If talking about the meaning of work makes people value it as much for its own sake as for the sake of the wages they earn, then employers have room to collect what we might call a meaning tax from employees. They could do this by emphasizing (and maybe even improving) the intrinsic value of work to employees in order to distract attention from the instrumental monetary value. When it comes time to talk raises, employers can simply emphasize how employees do such meaningful work that surely greater monetary rewards are unnecessary. Of course, the meaning tax wouldn’t be collected as directly as that. Rather, there would likely be a generally deflationary pressure on wages which would be inversely proportional to the increasing relative weight of the (perceived) intrinsic value of work over its instrumental (monetary) value in the broader culture. Or something to that effect. (And it wouldn’t hurt to have an army of reserve labour, but that’s a discussion for another time).
We can highlight the problem by asking a few questions: How much money would you be willing to forego in return for a more meaningful job? Would you give up, say, $10,000 per year if you knew that your work would lead to a cure for a disease that afflicts and kills the very young? Less dramatically, if you really like your job and find great meaning in it, would you be terribly put off if, this year, your employer said that there is no room for raises (despite inflation of 3-4%)?
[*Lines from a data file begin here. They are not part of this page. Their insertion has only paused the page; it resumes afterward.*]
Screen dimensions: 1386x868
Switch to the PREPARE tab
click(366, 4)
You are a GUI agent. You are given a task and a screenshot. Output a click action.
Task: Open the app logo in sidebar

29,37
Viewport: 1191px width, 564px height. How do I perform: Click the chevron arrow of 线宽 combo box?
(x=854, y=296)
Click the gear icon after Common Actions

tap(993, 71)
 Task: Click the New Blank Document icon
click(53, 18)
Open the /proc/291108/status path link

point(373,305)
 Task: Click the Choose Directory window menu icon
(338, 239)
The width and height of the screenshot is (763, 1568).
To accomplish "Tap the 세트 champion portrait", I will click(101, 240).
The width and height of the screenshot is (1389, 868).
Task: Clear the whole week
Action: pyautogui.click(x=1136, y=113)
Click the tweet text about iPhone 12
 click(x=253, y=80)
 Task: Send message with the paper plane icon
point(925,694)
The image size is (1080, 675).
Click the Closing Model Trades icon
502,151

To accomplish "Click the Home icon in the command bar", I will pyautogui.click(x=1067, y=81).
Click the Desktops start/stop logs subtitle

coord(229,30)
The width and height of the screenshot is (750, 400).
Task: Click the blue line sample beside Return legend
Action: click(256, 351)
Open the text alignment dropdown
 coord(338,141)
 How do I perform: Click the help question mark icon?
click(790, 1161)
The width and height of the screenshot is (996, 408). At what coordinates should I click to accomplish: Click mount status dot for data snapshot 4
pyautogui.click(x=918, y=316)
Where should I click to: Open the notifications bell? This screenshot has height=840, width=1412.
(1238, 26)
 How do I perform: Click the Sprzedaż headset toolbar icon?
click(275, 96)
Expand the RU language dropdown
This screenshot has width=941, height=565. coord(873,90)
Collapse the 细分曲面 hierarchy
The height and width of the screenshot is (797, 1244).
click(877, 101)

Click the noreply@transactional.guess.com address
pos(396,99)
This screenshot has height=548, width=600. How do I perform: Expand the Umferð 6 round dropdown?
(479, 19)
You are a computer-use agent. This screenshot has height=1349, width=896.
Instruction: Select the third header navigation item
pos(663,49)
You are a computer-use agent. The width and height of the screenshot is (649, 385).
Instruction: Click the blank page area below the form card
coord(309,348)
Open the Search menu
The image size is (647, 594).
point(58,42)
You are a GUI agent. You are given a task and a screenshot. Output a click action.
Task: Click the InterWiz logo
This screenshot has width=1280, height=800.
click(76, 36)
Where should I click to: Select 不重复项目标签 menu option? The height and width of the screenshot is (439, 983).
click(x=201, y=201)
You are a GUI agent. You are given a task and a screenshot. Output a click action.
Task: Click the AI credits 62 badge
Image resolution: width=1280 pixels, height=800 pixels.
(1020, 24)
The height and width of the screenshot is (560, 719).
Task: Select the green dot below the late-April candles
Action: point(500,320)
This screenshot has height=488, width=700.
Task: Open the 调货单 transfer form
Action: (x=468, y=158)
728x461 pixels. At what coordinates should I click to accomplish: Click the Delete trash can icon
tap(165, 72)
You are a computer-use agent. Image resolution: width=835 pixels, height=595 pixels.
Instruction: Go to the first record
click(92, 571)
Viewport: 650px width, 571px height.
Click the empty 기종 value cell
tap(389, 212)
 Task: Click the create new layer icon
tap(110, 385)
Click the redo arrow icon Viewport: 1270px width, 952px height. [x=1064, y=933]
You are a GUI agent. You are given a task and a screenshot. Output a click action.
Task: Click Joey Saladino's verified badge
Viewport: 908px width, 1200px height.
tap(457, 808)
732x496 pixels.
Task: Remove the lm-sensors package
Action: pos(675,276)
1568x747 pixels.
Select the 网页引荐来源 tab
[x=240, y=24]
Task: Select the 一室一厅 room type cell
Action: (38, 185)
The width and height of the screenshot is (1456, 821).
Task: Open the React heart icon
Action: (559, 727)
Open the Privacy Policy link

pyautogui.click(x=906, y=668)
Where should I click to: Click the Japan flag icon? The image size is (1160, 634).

If employers can tell a convincing story about the meaningfulness of work, they are in a position to collect a meaning tax. And if general discussion about work and its meaning assists employers in doing that, can we – can I – contribute to that discussion in good conscience? In this case, maybe we should just avoid reflecting on the meaning of work and cling as closely as we can to the idea that work is simply an exchange of labour for wages. Maybe Mill was wrong: Maybe it is better to be a pig satisfied than Socrates dissatisfied, so long as we think pigs will pay a smaller meaning tax.
* * *
A final aside: Those with philosophical training might be troubled by my use of the term ‘moral hazard’ here. The problem as set out, you might say, would put those who talk about the meaning of work at no less risk of paying a meaning tax as those who do not talk about the meaning of work. Perhaps those who reflect on the meaning of work, you might continue, are more likely to face such a tax (because we have been intellectually primed to pay it). I maintain that this is an instance of a moral hazard because those who can and do talk about the meaning of work are likely the best prepared to recognize and reject a meaning tax ploy. But we can certainly chat about this.